§ To do: Only the lines from the one with "The image size" through the last line of the data below are to be duplicated, exactly and without pictures.

§ The data:
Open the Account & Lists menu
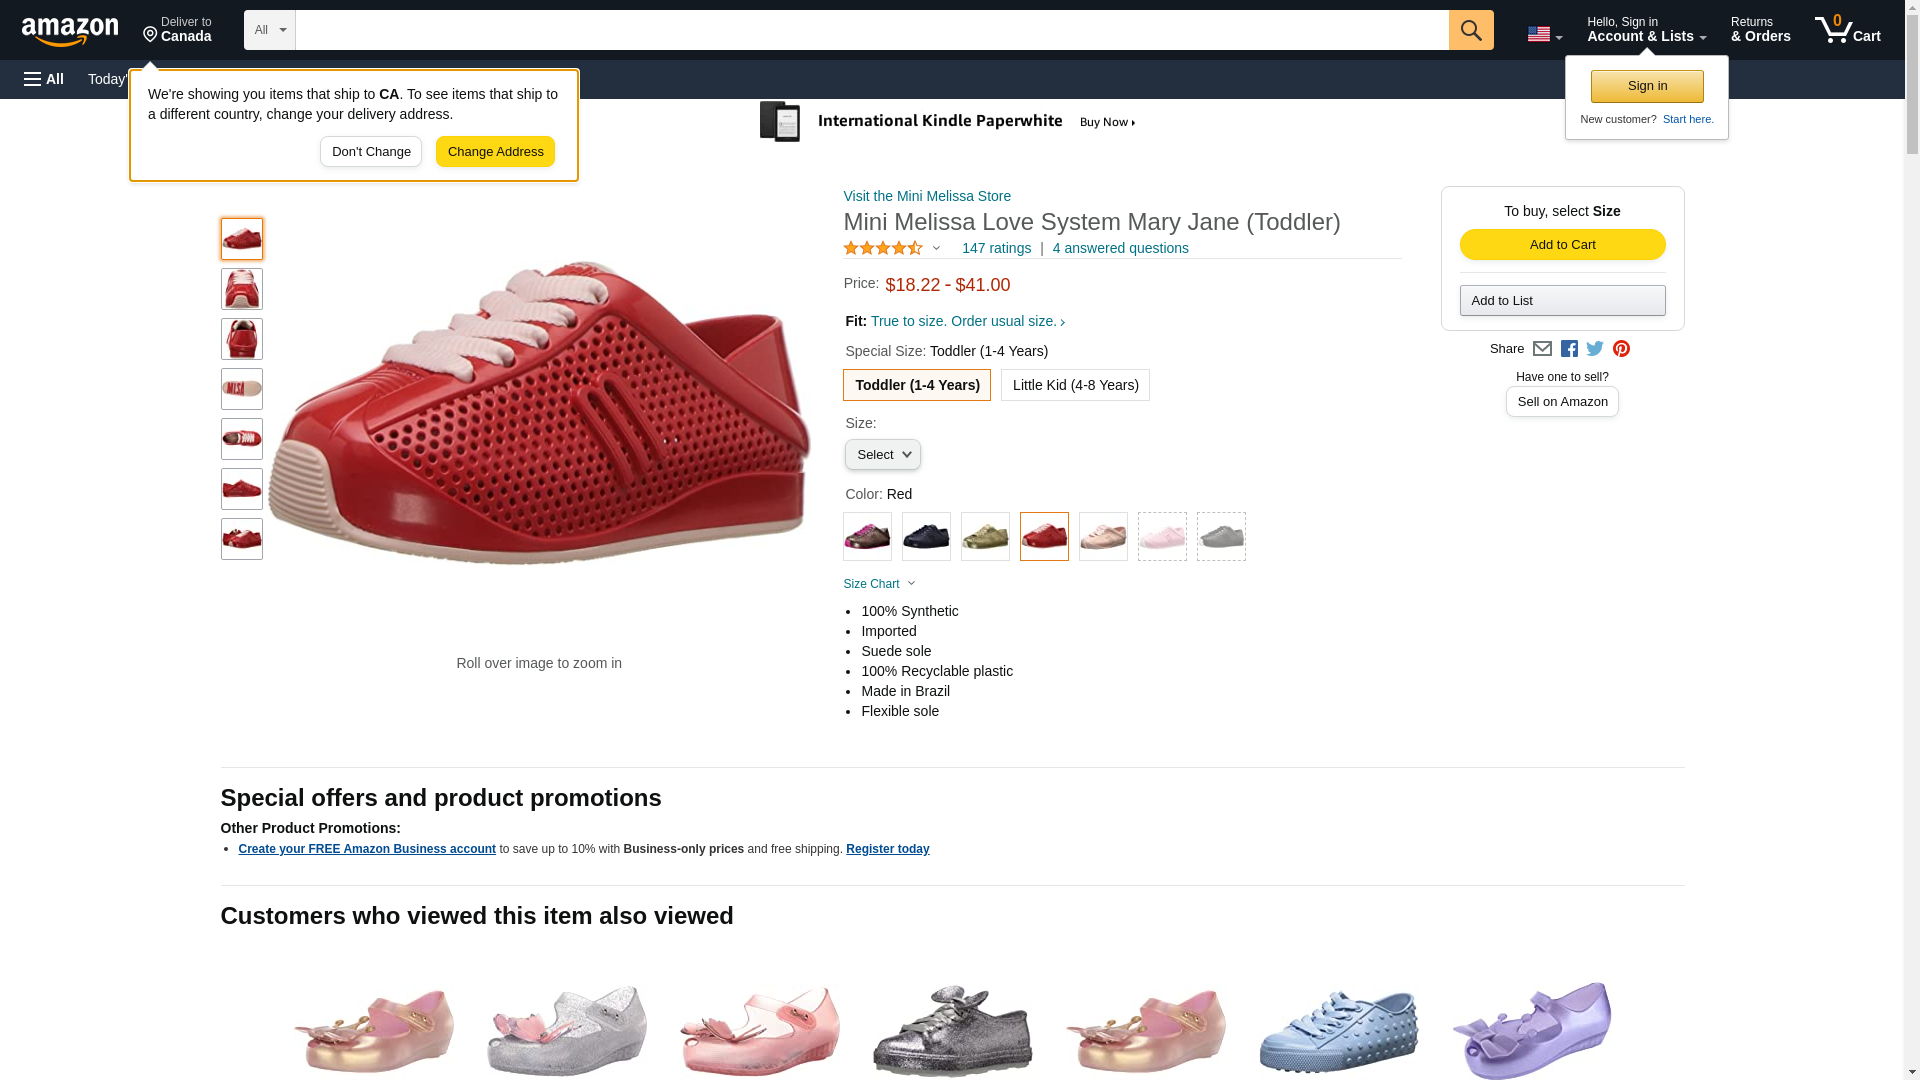Image resolution: width=1920 pixels, height=1080 pixels. tap(1646, 30)
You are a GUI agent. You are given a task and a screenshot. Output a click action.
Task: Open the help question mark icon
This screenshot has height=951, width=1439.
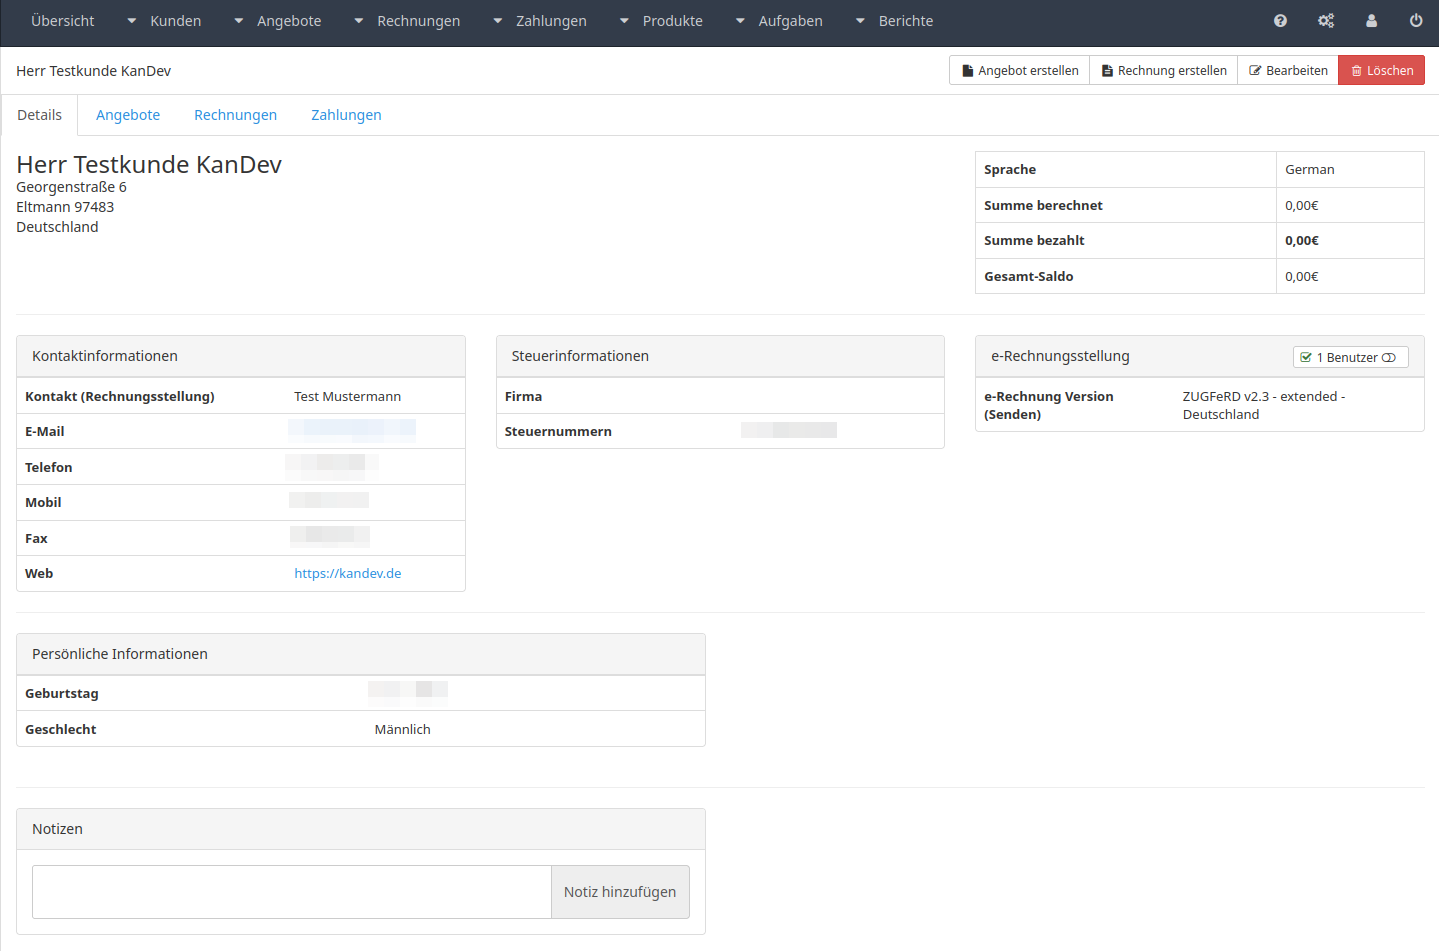(x=1280, y=21)
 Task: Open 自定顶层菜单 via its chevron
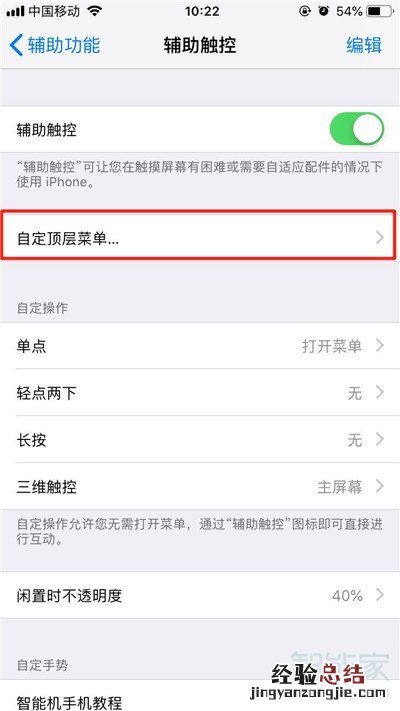(380, 238)
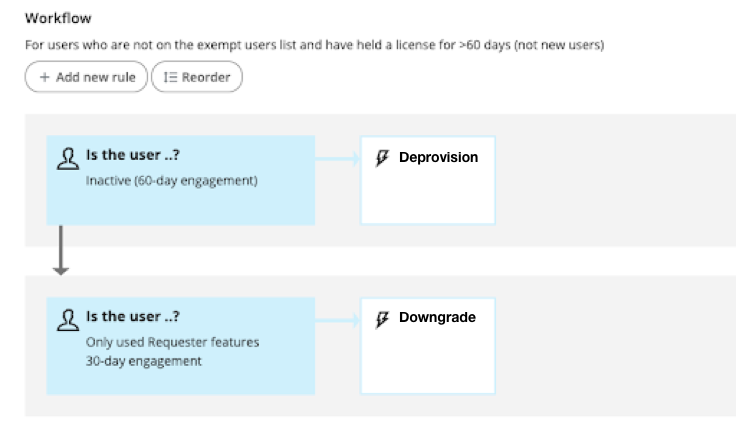Click the '30-day engagement' condition line
The width and height of the screenshot is (736, 439).
coord(143,360)
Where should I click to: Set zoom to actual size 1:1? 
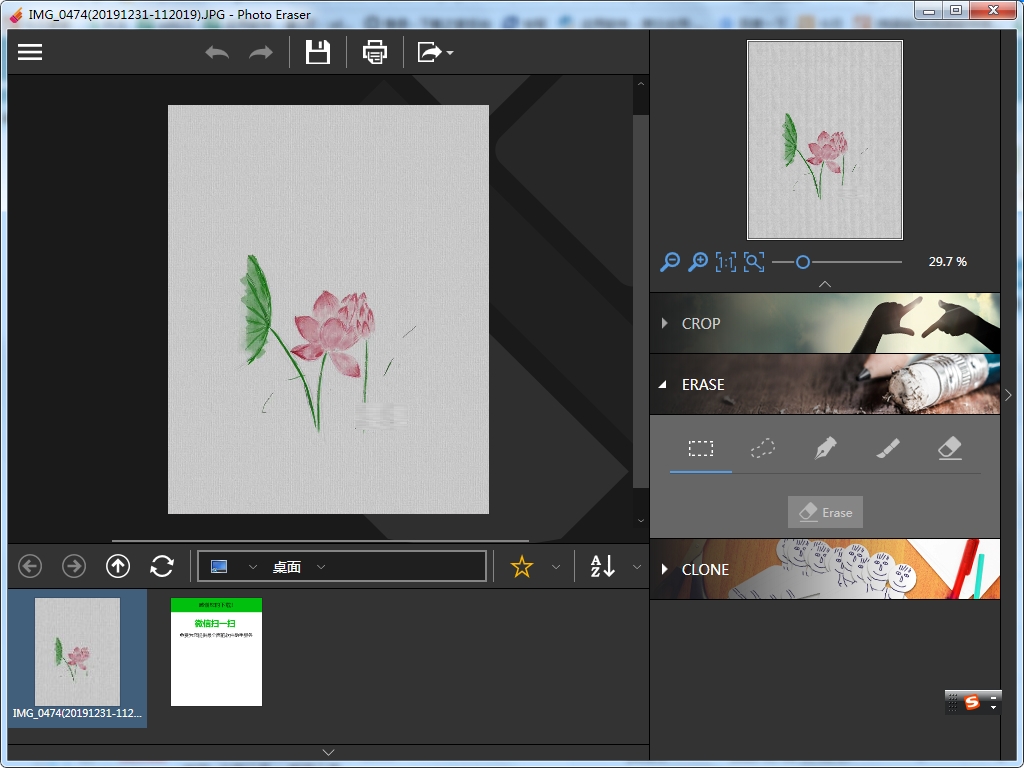[726, 262]
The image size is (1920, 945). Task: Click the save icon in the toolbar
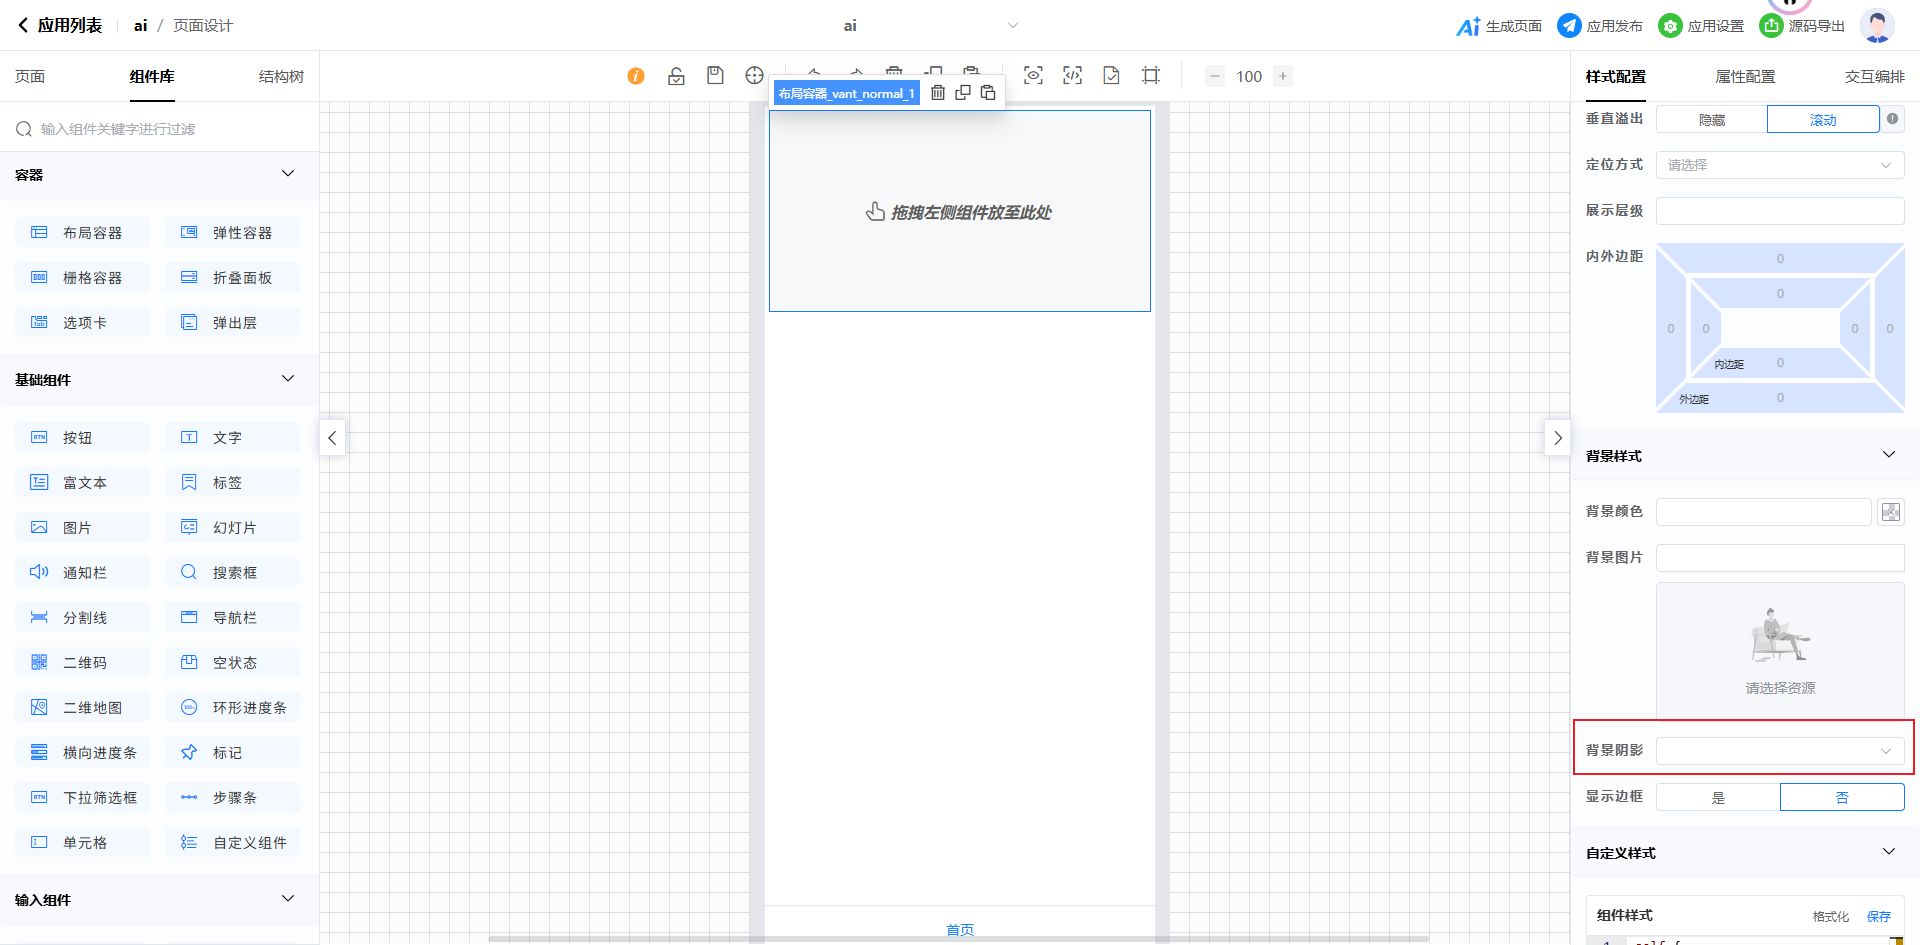click(715, 76)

§ Worked solution:
The image size is (1920, 945). Task: Click the save icon in the toolbar
click(715, 76)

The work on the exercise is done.